As interest rates climb, the global housing market is surprisingly stable

Published on26 MAY 2023

The global housing market seems to be stabilizing faster than expected despite months of rising mortgage rates, according to Goldman Sachs Research.

House prices are defying expectations and are rising in major economies such as the U.S., Australia and Canada, our economists Joseph Briggs and Giovanni Pierdomenico write in a new report. House sales, which also declined with rate increases, are beginning to stabilize too, they write.

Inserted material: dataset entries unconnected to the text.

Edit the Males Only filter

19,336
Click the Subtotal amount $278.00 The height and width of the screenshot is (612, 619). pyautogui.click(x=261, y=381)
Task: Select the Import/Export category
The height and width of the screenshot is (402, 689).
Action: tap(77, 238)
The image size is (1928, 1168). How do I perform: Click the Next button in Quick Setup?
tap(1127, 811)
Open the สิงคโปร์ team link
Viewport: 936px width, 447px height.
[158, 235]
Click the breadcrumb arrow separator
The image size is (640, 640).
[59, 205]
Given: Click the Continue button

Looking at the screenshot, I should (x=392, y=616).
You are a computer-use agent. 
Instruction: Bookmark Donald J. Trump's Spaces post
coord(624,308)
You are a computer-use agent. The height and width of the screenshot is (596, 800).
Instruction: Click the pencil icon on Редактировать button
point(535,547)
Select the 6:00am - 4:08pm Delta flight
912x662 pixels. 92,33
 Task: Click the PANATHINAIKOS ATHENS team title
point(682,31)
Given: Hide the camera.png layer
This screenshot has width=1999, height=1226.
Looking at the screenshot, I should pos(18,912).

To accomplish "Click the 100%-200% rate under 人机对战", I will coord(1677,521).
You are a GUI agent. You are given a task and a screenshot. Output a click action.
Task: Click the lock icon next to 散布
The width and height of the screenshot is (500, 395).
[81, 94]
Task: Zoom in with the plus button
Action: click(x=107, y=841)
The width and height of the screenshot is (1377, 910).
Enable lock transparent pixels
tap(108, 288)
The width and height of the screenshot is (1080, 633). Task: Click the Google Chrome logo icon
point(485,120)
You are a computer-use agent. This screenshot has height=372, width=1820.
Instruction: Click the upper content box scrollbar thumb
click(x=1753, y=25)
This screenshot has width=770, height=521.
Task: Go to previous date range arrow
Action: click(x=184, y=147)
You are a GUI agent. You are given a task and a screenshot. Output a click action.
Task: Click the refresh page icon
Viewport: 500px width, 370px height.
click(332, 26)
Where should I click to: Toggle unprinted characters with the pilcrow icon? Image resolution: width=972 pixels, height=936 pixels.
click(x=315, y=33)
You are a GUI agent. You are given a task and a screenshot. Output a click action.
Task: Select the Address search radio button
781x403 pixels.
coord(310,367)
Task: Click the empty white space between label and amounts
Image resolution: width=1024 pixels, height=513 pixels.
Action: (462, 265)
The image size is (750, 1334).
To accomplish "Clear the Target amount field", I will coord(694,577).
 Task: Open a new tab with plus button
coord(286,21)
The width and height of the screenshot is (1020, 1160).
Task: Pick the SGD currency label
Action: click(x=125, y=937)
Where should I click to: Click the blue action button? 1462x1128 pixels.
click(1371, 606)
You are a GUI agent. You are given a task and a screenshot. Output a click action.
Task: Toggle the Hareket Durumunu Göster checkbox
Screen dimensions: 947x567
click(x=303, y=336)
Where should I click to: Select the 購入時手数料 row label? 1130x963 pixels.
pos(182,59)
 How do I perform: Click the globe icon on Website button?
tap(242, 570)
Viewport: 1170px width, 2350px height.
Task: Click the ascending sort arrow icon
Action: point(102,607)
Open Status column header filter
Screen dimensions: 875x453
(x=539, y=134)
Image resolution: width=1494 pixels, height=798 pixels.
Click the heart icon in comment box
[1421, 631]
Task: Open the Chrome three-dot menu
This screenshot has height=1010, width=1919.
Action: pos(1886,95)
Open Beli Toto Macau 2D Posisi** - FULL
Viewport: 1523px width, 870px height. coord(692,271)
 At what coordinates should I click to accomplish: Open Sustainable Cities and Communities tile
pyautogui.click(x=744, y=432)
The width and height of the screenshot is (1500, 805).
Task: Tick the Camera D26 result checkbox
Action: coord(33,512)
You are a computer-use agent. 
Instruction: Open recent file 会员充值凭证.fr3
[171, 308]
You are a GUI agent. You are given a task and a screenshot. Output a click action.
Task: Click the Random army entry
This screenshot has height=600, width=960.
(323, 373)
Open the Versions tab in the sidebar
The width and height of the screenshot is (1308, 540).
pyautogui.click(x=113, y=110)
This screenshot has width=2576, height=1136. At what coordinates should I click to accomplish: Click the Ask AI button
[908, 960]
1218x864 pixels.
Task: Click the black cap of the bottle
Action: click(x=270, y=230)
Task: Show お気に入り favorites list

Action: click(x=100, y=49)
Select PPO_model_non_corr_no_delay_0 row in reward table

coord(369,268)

“A surge in mortgage rates has led to a sharp housing market pullback in most major economies since mid-2022, but the global housing market is showing some early signs of stabilizing,” Briggs and Pierdomenico say. “House prices [are] leveling out more quickly and at a higher level than would normally be expected given the rapid rise in mortgage rates.”

Housing is one of the most sensitive sectors of the economy to interest rates, and the recent tightening cycle looked like it would play out as expected: rising rates typically cause a sharp decline in global housing activity and a more drawn-out effect on house prices, according to our economists.

However, house sales and prices in major economies seem to be recovering at a surprisingly fast pace, Briggs and Pierdomenico say. In fact, house prices have been rising over the last two months in Australia and Canada.

Our economists put this faster-than-expected stabilization down to two potential explanations. First, the lag from higher interest rates on house prices may be shorter than expected. For example, the upturn in house prices in Canada and Australia did indeed align with the pauses in hikes from their respective central banks, which bodes well for other countries planning to pause hikes later this year.

Second, there are several structural factors that could be alleviating the slump across the housing market this cycle, Briggs and Pierdomenico say. These include low housing supply, with vacancy rates at very low levels in most countries; strong household balance sheets or excess savings following Covid-19; and a post-pandemic recovery in immigration that is lifting housing demand. This last dynamic appears especially important in Canada and Australia, where immigration and population growth have rebounded strongly.

Despite optimistic signs, Briggs and Pierdomenico are cautious. There is still a lot of uncertainty surrounding higher mortgage rates and the possibility of further rate hikes, they say. “Our relatively hawkish rates forecasts and the possibility that we haven't seen the full impact of higher mortgage rates suggest that the risks to house price growth remain to the downside in most countries,” Briggs and Pierdomenico say. “But the recent data and our findings suggest that this risk may be somewhat more limited than historical relationships and models imply,” they conclude. 

This article is being provided for educational purposes only. The information contained in this article does not constitute a recommendation from any Goldman Sachs entity to the recipient, and Goldman Sachs is not providing any financial, economic, legal, investment, accounting, or tax advice through this article or to its recipient. Neither Goldman Sachs nor any of its affiliates makes any representation or warranty, express or implied, as to the accuracy or completeness of the statements or any information contained in this article and any liability therefore (including in respect of direct, indirect, or consequential loss or damage) is expressly disclaimed.